理想恋愛屋
「だけどね」

 彼女が腕を引いて、鋭い視線をピンポン球に集中させた。

同時に、オレたちも自然と息を潜めてしまう。


「…ツメが甘いのよ!」

 スカァァアアン!と勢いよく弾かれた球は、まっすぐに白い閃光を放つ。


 温泉が有名なのどかな旅館。

その中で、音のキレと速さが一箇所だけおかしい。


 なんとなく周りからの視線が集まっていたことは、うすうす感づいていた。

かといって、オレの連れはそんなことを気にするような人たちでもない。


 かくして白熱したラリーはようやく終わりを迎えた。



「いってぇぇぇえ!」


 オレの額への直撃によって。


彼女の打球は、本来のルールである相手コートにワンバウンドをしないで、弾丸と化して向かってきたのだ。

別にそれが反則ではないことは知っているが…


 小さな玉一つ、それが痛いのなんの。


 彼女のハリセンは、むしろこういうときのためのダンベル代わりなのだろうか。

とにかく高らかに笑う彼女は放っておいて、オレにあたって転がってしまったピンポン球を探す。
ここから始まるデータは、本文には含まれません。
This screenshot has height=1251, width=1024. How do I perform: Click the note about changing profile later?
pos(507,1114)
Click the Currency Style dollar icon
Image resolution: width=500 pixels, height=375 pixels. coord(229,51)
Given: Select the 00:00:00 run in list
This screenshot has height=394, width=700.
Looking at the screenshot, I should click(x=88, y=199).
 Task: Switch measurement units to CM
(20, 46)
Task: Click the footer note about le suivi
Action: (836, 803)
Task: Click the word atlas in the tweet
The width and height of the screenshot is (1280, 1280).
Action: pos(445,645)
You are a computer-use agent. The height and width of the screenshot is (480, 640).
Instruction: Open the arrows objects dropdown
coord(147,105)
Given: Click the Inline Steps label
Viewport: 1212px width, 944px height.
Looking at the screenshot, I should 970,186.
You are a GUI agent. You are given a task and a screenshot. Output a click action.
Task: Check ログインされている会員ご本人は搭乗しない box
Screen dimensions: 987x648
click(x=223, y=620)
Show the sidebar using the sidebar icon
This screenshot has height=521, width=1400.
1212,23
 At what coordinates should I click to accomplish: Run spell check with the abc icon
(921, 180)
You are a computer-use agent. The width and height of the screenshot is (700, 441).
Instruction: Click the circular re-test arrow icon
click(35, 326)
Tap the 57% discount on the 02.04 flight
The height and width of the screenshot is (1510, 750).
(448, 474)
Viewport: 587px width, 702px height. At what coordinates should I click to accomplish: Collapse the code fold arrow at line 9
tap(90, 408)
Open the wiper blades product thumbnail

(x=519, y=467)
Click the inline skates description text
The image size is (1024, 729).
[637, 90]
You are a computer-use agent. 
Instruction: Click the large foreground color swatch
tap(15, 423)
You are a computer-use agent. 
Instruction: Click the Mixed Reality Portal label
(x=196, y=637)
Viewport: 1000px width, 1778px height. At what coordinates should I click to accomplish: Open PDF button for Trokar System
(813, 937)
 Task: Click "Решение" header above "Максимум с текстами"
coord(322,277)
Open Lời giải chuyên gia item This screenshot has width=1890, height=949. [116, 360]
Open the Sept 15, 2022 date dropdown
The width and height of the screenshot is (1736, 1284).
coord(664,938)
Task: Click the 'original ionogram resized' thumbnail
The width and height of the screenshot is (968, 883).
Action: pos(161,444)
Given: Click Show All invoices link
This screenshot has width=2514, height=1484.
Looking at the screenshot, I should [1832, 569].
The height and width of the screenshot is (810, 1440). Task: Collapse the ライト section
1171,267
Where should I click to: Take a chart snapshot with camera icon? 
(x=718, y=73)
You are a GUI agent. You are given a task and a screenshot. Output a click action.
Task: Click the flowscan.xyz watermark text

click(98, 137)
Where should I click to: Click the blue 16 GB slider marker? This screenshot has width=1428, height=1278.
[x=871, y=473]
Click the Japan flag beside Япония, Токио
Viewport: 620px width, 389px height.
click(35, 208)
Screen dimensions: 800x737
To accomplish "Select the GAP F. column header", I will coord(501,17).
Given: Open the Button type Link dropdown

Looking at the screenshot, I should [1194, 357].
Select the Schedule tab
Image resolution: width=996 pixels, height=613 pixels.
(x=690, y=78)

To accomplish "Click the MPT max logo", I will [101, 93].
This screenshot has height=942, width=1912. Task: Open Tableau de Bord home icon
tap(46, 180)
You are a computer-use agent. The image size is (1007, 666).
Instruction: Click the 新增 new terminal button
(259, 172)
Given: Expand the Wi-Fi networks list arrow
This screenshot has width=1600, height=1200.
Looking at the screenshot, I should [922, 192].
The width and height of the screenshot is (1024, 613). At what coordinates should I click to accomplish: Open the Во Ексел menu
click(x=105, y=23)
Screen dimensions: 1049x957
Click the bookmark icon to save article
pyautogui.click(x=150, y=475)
 カラカラと音を立てて転がっていったのは、背後で見ていた少女が座るベンチの下。

思いっきり目が合って、微笑む瑠璃で少し…いや、大分癒される。


 ベンチの前で屈んで手を伸ばす。

すんなり拾うと、真横で少女が不思議そうに見つめてきた。

「大丈夫ですか?」

 目をまん丸にした少女の仕草一つ一つが、ものすごく新鮮だ。

 オレの周りにいるのは、なにかとからかってきたり、色仕掛けに持ち込んだり、すぐハリセン持ち出したりする女性たちばかり。

一人、性別が怪しい人もいるが、気にしないでくれ。